++++ Supplied text ++++
The second aspect of MATLAB that makes it extremely useful for fMRI analyses is that researchers can work directly with their data using the command window. The command window allows direct execution of single commands. If, after you loaded a data set from a brain into the command window, you found that it was upside down, you could flip the brain using a single MATLAB command. You can use simple commands to extract single trials from a complex data set, to calculate statistics on your data, or event to find out the value of a statistical test at different points in the brain. The command window is also very useful for testing out parts of programs as you write them, as well as for debugging problems that occur.

Key MATLAB concepts

Command Window

The command window is the basic working environment of MATLAB. This is where you will load data, run programs, execute scripts, and work with variables. It also can control changes in the working directory and other environment properties. In version 6 and later, the command window will appear in the right part of the main MATLAB window and will be accompanied by other windows. In earlier versions, the command window is all that you will see upon starting MATLAB.

Working Directory

“Working directory” refers to a location on the hard disk or network that MATLAB will load and save files. To find out your current working directory use the “print working directory” command pwd in the command window:

pwd %prints current directory.

Alternatively, on newer versions of MATLAB, there is a current directory toolbar at the top of the window that lists your working directory. This toolbar has a drop-down list of recent directories and a selection button that allows choice of any directory.

Note that MATLAB cannot write to some write-protected directories, including anything on the C:\ drives of BIAC computers. For that reason you may need to change your working directory to some other location before using some programs, such as SPM. To change the directory, use the cd command and list whatever directory you want to change to:

cd d:\ %change current directory

Path

MATLAB maintains a list of possible disk locations for programs, scripts, etc., in the variable “path”. To see this list, just use the path command:

path %prints out current path.
++++ Provided data ++++
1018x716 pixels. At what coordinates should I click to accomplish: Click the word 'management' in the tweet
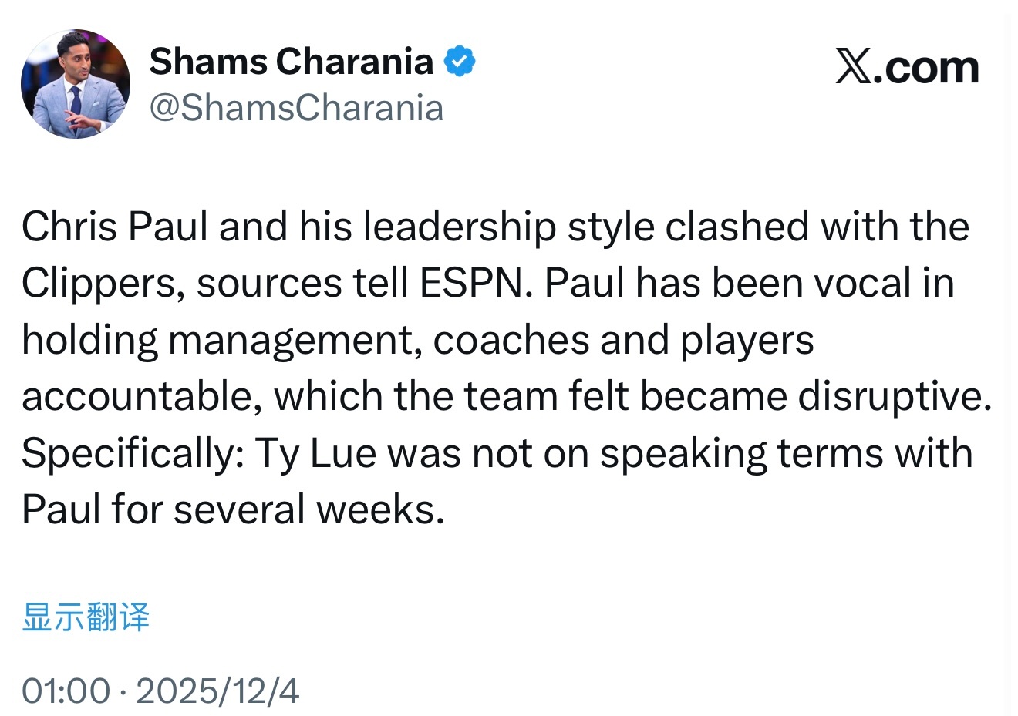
++++
Retype the MATLAB text word for word from "cd d:\ %change" to "out current path.". The material has no connection to the MATLAB text.

Completed task
cd d:\ %change current directory

Path

MATLAB maintains a list of possible disk locations for programs, scripts, etc., in the variable “path”. To see this list, just use the path command:

path %prints out current path.